Page:
────────

Performing alongside MARSHEAUX and RODNEY CROMWELL on SATURDAY 5TH NOVEMBER 2016 in Norwich, Cooper is a man who is plainly honest about where his influences lie. His love of electronic acts such as HOWARD JONES and OMD permeates throughout his work. His most recent album ‘Sit & Wait’ is a fine collection of playful synthpop that is unafraid to nails its colours to the mast in a totally unpretentious manner.

Now imagine if DEPECHE MODE were fronted by Nik Kershaw instead of Dave Gahan? With ‘Full Moon Blue’, this musical fantasy is fully realised with a clever interpolation of ‘Two Minute Warning’, one of the songwriting contributions from Alan Wilder on ‘Construction Time Again’. The recording had originally started life as a cover version, but mutated into its own entity.

‘Full Moon Blue’ comes accompanied with a promo video sourced from home movie footage; “It’s compiled from footage of an old VHS tape a friend found in a box in his mum’s attic. It’s a film we made on camcorder when we were 18. A kung fu film” said Cooper, “I’ve just kind of thrown it together, but it kind of works. It’s certainly not a video I would have planned for the song, but I think that’s better sometimes. I was keen not to spend 2 years making a video this time around, like I did with ‘The Kodo Song’ and this came with a ready-made back story, so I thought ‘why not?’”.

Having previously worked with the likes of Stephen Hague who produced ERASURE, NEW ORDER and PET SHOP BOYS, KID KASIO has a quality background.

────────

Records to use:
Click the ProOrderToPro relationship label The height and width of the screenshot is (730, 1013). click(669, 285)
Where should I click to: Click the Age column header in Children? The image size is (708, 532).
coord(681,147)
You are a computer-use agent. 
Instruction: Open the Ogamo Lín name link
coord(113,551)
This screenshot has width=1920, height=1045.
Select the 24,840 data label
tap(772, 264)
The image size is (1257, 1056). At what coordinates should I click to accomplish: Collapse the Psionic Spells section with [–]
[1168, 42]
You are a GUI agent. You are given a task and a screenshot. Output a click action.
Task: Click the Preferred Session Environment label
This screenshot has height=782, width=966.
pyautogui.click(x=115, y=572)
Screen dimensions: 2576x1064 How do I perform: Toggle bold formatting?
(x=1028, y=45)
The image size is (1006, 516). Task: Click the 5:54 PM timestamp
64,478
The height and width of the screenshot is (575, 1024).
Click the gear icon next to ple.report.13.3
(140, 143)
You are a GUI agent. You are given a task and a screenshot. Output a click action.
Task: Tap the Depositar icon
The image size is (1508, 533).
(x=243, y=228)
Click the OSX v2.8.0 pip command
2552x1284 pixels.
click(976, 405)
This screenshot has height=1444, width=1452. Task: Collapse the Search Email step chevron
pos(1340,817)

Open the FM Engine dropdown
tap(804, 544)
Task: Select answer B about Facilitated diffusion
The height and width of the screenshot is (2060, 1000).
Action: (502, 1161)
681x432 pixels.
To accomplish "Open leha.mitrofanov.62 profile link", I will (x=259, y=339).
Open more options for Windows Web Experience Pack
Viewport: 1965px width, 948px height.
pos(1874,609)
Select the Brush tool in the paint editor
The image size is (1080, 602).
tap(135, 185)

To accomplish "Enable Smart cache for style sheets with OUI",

────────

Actions to take:
**A)** In the records, express the lines between the one containing "The height and width of the screenshot is (575, 1024)." and the one containing "(x=243, y=228)", inclusive, as a JSON list of strings with one string per line and blank lines omitted.
**B)** Continue the Kid Kasio review from its final sentence.
The Kid Kasio review and the records are unrelated material.

Answers by task:
**A)**
[
  "The height and width of the screenshot is (575, 1024).",
  "Click the gear icon next to ple.report.13.3",
  "(140, 143)",
  "You are a GUI agent. You are given a task and a screenshot. Output a click action.",
  "Task: Tap the Depositar icon",
  "The image size is (1508, 533).",
  "(x=243, y=228)"
]

**B)**
He said to ELECTRICITYCLUB.CO.UK in 2015: “Whether I release it in 2013 or 2016, it’s still going to sound like 1985!” – in the case of ‘Full Moon Blue’, KID KASIO parties like its 1983!

KID KASIO Full Moon Blue‘Full Moon Blue’ is released as a download single and also available on the album ‘Sit & Wait’

KID KASIO plays Epic Studios, 114 Magdalen Street, Norwich, Norfolk NR3 1JD on SATURDAY 5TH NOVEMBER 2016




Text by Chi Ming Lai
15th September 2016

A Short Conversation with KID KASIO

Nathan Cooper, the man behind KID KASIO has been extremely busy of late.

As well as basking in the critical acclaim for his impressive second album ‘Sit & Wait’, the former frontman of THE MODERN has opened a recording complex in Central London with his actor brother Dominic.

The air conditioned Fiction Studios includes a 36 track Soundtracs IL 3632 desk, an ambient room and a library area to provide a relaxing writing space. Among the classic synths available for use are a Sequential Circuits Prophet 5, a Korg Poly 800 and a Yamaha DX7.

Meanwhile, KID KASIO will be performing alongside MARSHEAUX and RODNEY CROMWELL on SATURDAY 5TH NOVEMBER at Norwich Epic Studios, with a supporting DJ line-up of James Nice from Les Disques du Crépuscule.

Unashamedly wearing his pop credentials on his sleeve as ever, Nathan Cooper chatted about attempting DEPECHE MODE covers, his sibling studio venture, the art of collaboration and his thoughts on the current music scene…

Now you’ve had some distance, how do you think the ‘Sit & Wait’ album has been received?

Everyone who’s heard it seems to like it. The problem is, I don’t think many people have heard it. That’s the issue I have. I know that the songs are catchy and could appeal to a wide audience, but the vast majority of the population won’t ever hear it. We seem to be drowning in this sea of music, the bulk of which is mediocre, and this is ruining it for the people who are actually creating something decent.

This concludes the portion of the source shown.